■ Aim
Write out the rows again, starting with the line containing "has width=187, height=188." and going on through the line containing "Action: coord(22,41)". Swap "Memory" for "Storage" and keep everything else unchanged.

_ _ _ _

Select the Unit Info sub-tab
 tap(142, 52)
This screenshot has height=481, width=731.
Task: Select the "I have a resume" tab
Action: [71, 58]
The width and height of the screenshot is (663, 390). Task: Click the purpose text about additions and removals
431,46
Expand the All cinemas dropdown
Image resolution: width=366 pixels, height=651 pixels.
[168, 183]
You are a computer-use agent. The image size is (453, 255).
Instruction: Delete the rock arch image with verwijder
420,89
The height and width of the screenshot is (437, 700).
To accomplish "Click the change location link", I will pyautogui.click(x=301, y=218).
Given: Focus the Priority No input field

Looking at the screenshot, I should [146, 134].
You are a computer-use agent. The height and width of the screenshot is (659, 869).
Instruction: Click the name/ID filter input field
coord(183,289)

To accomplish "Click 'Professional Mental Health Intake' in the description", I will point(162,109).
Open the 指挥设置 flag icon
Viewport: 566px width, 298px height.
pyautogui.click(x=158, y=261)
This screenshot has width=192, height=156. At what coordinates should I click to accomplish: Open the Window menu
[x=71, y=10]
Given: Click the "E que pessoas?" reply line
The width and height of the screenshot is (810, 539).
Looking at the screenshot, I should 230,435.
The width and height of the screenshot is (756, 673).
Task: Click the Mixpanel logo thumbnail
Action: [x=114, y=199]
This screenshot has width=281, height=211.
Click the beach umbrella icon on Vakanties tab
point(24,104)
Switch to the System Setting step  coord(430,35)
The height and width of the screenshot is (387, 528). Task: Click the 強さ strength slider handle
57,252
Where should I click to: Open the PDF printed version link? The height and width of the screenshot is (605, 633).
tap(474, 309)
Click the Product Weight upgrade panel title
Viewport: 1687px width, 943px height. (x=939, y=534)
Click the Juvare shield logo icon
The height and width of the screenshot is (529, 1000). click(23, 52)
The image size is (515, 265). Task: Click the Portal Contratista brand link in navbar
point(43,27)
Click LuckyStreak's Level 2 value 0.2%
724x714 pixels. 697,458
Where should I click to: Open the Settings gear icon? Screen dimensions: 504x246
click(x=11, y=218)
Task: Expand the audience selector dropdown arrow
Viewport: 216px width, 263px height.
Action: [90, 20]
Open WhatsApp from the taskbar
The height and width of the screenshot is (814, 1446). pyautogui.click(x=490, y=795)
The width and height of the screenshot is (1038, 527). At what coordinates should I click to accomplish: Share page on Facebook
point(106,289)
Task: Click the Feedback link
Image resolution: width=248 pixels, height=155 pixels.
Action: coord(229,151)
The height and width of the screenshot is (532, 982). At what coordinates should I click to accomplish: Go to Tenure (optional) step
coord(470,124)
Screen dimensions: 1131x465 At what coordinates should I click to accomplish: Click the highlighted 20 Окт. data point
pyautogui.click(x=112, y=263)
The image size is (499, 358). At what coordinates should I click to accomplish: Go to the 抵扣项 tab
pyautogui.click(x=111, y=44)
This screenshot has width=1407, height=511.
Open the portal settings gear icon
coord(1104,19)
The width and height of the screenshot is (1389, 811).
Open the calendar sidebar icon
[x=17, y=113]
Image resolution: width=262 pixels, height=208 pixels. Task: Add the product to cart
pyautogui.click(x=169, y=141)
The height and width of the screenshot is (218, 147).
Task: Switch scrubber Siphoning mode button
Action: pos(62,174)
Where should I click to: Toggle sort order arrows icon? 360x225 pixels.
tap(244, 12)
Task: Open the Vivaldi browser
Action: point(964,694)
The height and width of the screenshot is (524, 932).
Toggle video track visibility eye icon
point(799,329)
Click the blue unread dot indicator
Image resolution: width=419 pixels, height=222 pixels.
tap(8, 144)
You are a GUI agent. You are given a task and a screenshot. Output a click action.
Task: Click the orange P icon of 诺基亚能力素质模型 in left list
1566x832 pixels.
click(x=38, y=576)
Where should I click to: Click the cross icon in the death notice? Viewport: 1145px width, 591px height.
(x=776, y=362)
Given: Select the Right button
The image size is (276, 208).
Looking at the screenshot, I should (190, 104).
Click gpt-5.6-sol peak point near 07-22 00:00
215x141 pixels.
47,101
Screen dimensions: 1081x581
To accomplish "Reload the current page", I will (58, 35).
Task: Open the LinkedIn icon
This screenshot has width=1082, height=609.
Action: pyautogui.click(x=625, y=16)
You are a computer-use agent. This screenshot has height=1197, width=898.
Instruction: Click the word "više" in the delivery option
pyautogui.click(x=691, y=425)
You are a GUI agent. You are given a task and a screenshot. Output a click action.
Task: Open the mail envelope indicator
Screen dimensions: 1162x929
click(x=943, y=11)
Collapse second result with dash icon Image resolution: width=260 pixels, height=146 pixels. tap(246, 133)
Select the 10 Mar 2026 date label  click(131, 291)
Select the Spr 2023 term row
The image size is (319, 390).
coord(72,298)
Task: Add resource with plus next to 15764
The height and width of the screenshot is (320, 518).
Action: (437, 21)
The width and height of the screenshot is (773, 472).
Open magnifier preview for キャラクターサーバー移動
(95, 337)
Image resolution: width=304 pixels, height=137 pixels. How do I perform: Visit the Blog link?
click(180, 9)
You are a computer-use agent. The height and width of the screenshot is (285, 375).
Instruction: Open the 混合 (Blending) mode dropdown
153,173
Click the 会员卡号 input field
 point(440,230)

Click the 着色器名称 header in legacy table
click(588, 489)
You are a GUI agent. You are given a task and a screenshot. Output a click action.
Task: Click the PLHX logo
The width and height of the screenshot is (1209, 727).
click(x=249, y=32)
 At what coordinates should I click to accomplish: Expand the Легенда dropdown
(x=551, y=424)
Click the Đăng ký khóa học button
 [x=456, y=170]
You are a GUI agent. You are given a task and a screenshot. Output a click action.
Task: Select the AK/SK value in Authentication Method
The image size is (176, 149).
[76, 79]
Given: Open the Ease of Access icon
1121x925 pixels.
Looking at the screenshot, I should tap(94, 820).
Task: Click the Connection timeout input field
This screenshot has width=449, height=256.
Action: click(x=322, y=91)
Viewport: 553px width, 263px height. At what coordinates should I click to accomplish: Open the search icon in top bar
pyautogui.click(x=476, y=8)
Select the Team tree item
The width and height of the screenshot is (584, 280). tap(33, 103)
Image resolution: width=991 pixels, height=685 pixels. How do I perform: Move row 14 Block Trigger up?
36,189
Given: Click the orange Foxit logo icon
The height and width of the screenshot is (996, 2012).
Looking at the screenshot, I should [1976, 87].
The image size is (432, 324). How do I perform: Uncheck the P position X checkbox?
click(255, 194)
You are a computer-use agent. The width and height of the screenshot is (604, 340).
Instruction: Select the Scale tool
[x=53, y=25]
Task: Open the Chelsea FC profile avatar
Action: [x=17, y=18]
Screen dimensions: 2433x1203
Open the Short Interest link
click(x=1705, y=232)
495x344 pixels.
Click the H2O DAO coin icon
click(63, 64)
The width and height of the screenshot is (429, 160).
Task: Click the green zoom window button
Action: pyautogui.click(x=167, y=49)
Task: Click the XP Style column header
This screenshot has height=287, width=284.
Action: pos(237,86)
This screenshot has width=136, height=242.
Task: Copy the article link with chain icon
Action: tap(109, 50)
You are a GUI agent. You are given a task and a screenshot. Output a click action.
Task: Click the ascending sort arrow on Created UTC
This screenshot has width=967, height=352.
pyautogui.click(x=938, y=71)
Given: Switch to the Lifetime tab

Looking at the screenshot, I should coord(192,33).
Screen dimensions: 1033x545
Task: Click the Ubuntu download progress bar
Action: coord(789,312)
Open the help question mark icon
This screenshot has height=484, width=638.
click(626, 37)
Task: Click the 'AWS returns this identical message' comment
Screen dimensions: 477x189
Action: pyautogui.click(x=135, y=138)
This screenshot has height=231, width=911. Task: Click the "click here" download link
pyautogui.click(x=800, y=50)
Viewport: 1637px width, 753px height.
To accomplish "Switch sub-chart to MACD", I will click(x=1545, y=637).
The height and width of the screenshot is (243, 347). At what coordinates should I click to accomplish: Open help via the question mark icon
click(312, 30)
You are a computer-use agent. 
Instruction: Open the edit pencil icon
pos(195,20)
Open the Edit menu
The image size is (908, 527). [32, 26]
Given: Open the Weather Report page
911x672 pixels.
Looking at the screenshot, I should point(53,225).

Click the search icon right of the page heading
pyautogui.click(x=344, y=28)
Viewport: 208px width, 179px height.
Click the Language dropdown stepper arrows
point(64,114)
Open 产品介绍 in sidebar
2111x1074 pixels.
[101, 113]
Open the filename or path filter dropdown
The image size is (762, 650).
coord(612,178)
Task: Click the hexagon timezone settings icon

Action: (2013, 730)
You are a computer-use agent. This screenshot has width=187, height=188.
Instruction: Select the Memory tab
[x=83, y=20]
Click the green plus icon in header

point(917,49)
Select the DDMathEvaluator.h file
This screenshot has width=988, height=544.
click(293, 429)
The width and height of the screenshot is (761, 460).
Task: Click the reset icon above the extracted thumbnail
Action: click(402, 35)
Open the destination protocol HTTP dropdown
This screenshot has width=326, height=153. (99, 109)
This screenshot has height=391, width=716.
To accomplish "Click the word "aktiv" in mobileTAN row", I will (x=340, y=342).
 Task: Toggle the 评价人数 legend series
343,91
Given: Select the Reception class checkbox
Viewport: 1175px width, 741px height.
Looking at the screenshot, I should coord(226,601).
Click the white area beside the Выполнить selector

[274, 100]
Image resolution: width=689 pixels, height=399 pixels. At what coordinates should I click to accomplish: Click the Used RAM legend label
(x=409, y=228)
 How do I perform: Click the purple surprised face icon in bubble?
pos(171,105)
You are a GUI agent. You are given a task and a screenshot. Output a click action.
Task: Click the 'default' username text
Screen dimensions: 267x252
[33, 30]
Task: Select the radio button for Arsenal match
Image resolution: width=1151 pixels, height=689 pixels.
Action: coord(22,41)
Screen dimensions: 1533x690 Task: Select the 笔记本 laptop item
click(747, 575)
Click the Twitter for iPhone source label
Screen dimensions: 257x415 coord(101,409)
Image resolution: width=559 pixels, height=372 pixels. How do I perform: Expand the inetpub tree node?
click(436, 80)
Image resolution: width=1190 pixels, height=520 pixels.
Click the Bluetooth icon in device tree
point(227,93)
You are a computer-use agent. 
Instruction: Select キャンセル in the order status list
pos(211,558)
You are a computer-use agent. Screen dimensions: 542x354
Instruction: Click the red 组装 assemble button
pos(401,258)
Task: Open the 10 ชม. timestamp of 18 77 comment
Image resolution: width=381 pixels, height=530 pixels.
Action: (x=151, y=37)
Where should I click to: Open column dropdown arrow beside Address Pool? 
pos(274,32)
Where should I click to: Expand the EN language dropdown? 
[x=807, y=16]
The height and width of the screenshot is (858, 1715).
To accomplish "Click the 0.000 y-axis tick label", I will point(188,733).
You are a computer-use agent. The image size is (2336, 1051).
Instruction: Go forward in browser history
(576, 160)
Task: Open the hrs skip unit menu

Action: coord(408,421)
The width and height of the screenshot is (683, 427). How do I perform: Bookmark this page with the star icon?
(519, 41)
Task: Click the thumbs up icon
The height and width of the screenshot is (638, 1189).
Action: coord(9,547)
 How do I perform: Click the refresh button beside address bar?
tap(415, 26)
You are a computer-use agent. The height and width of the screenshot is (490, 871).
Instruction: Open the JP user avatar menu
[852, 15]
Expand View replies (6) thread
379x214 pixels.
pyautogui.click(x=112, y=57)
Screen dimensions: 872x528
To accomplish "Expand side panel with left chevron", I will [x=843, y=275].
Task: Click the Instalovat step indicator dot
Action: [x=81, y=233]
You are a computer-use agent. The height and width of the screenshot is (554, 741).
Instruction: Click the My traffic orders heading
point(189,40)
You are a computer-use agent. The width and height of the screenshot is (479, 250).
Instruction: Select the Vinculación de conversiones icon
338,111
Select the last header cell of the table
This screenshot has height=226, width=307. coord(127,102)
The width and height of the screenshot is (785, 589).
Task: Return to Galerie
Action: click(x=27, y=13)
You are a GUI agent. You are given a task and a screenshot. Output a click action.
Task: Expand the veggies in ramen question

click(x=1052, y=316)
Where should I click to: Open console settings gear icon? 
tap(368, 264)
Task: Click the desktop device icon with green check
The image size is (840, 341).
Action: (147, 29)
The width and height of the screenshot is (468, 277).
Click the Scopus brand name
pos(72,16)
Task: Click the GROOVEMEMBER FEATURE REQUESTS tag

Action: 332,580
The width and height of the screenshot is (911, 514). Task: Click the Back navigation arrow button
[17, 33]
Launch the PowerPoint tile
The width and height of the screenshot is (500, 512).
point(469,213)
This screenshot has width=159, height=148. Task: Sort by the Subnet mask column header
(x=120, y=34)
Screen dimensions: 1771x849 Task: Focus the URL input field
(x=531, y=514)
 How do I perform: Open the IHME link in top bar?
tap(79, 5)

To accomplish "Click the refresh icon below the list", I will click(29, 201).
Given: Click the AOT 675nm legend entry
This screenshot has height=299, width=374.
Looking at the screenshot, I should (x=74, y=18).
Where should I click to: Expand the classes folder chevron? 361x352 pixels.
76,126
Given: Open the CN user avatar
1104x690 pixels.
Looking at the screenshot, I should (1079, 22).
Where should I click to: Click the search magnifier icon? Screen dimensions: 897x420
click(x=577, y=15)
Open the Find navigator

_ _ _ _

■ Full answer
You are a computer-use agent. This screenshot has width=187, height=188.
Instruction: Select the Storage tab
[x=83, y=20]
Click the green plus icon in header

point(917,49)
Select the DDMathEvaluator.h file
This screenshot has width=988, height=544.
click(293, 429)
The width and height of the screenshot is (761, 460).
Task: Click the reset icon above the extracted thumbnail
Action: click(402, 35)
Open the destination protocol HTTP dropdown
This screenshot has width=326, height=153. (99, 109)
This screenshot has height=391, width=716.
To accomplish "Click the word "aktiv" in mobileTAN row", I will (x=340, y=342).
 Task: Toggle the 评价人数 legend series
343,91
Given: Select the Reception class checkbox
Viewport: 1175px width, 741px height.
Looking at the screenshot, I should coord(226,601).
Click the white area beside the Выполнить selector

[274, 100]
Image resolution: width=689 pixels, height=399 pixels. At what coordinates should I click to accomplish: Click the Used RAM legend label
(x=409, y=228)
 How do I perform: Click the purple surprised face icon in bubble?
pos(171,105)
You are a GUI agent. You are given a task and a screenshot. Output a click action.
Task: Click the 'default' username text
Screen dimensions: 267x252
[33, 30]
Task: Select the radio button for Arsenal match
Image resolution: width=1151 pixels, height=689 pixels.
Action: coord(22,41)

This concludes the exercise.